Maior erro do Vasco está na falta de planejamento para o Brasileiro



Vasco faz um péssimo Brasileiro (Foto: Cléber Mendes/LANCE!Press)

Vasco faz um péssimo Brasileiro (Foto: Cléber Mendes/LANCE!Press)

O Vasco se programou para três meses do ano. E só. A meta era vencer o Carioca no início do ano e ter um ano tranquilo, com o fim de um amargo jejum e vitórias sobre os rivais. Até aí funcionou, mas a diretoria se esqueceu que haviam ainda outros nove longos meses e outras 17 equipes para encarar no Brasileiro. Não bastava ser apenas o ‘melhor do Rio’.

O planejamento para o Estadual deu certo. Mesmo sem estrelas, o elenco estava 95% montado já na pré-temporada – apenas Gilberto e Dagoberto chegaram no decorrer do campeonato -, dando tempo suficiente para Doriva dar um padrão ao time. Existia até então uma linha a ser seguida, tanto de contratações para o elenco quanto no desempenho tático.

Havia sido estabelecida uma diretriz, seguida e que culminou no título Estadual. A conquista mostrou que o clube caminhava na direção correta e todos esperavam o segundo passo: ao menos três contratações de peso e algumas outras pontuais para o Brasileiro. Mas vieram apenas Diguinho e Julio César de imediato.

Parecia que o Vasco iria economizar no 1º trimestre para reforçar na principal competição. Errado.

O título parece ter relaxado a diretoria, que demorou para se movimentar em busca de reforços, certa de que aquele grupo, campeão carioca, seria capaz ao menos de brigar no meio da tabela. Porém, os primeiros jogos mostraram o contrário.

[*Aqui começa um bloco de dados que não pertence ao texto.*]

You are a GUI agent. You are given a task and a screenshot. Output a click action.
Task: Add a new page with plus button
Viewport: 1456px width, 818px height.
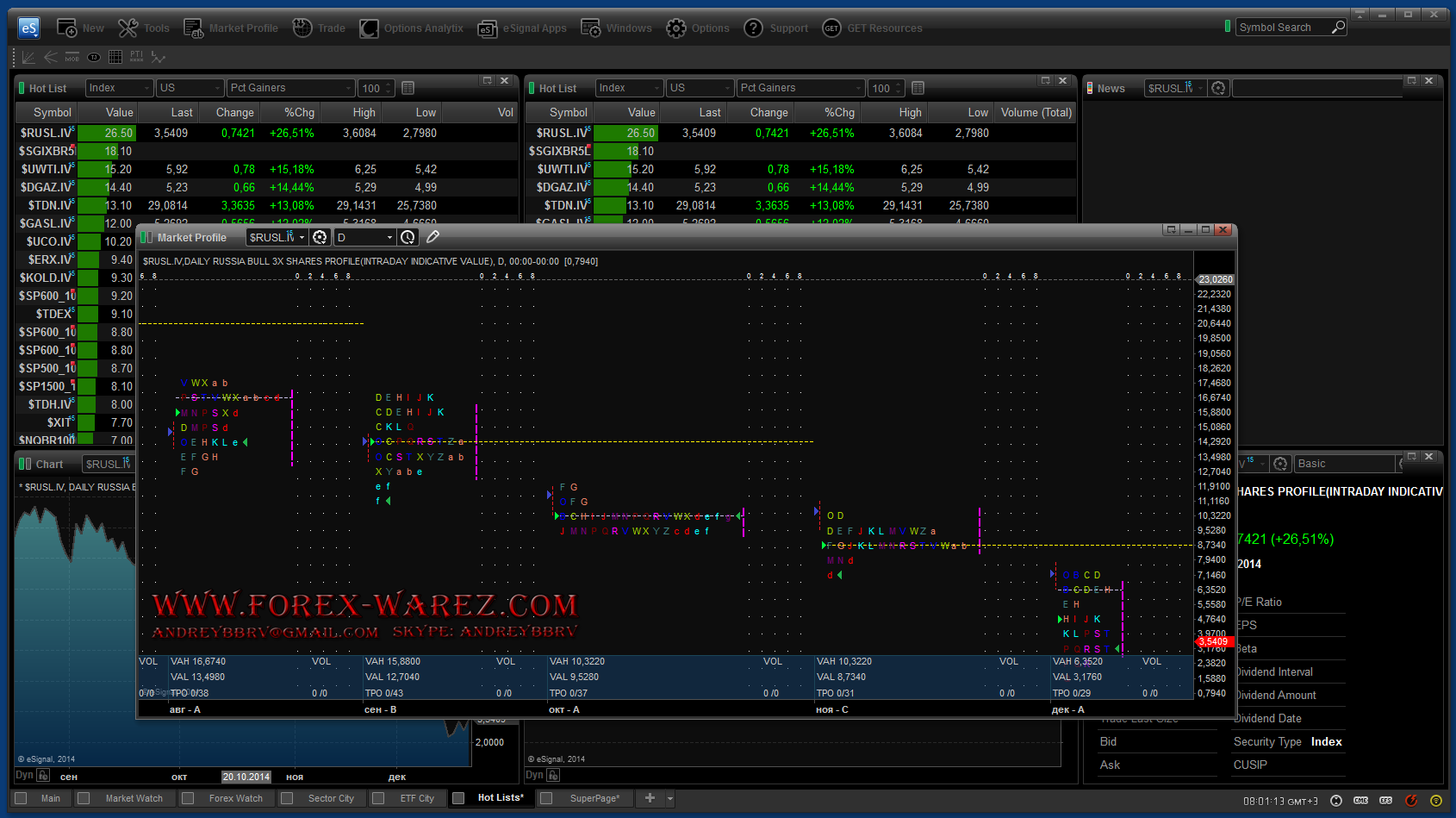(x=650, y=798)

Mesmo sabendo que a chance de perder Martin Silva na Copa América era imensa, não tratou de trazer um outra opção para posição e Charles, reserva nos juniores em 2014, teve que ser utilizado. Assim como também não previu que poderia perder Luan e Rodrigo em alguns jogos, dispensando Douglas Silva, e tendo que usar Jomar e Aislan, que não atuavam desde o ano passado. Até mesmo Bernardo e Marcinho, que já haviam oscilado no Carioca, ficaram sem substitutos.

Ou seja, ao invés de se reforçar, perdeu peças para o campeonato e começou a correr contra o tempo. Daí pra frente, foram mais tropeços do que passos largos. Mudou treinador, esquema, o time… Tudo o que começou a ser feito no início do ano foi por água baixo.

No desespero, começou a contratar de forma atabalhoada e usar estes reforços mesmo sem condições de jogo. O Vasco entrou numa espiral perigosa e que parece estar longe de um fim. Dispensou Gilberto, artilheiro do time, e trouxe Herrera. Esperou o camisa 9 ir embora para acertar com um jogador de velocidade que atuar pela beirada do campo – Jorge Henrique. Demorou o 1º turno inteiro para trazer o camisa 10 – Nenê – tão esperado desde o Carioca.

No total, oito atletas chegaram no meio da competição. A maioria deles de renome, como os já citados.

O elenco de hoje, se montado no início do ano e com uma sequência, dificilmente estaria na situação atual. Não com 13 pontos em 21 jogos. E a classificação na Copa do Brasil mostra isso. Sem o peso da bagagem do Brasileiro, a equipe consegue fazer partidas mais consistentes. Pressionada, mudam os nomes mas não o problema.

O time que era para estar pronto em junho/julho, chega a setembro ainda sendo reformulado, com novos jogadores chegando, outro treinador, uma metodologia diferente… O planejamento do Vasco – se há – realmente parece ter sido feito para 2016 e não para o Brasileiro de 2015.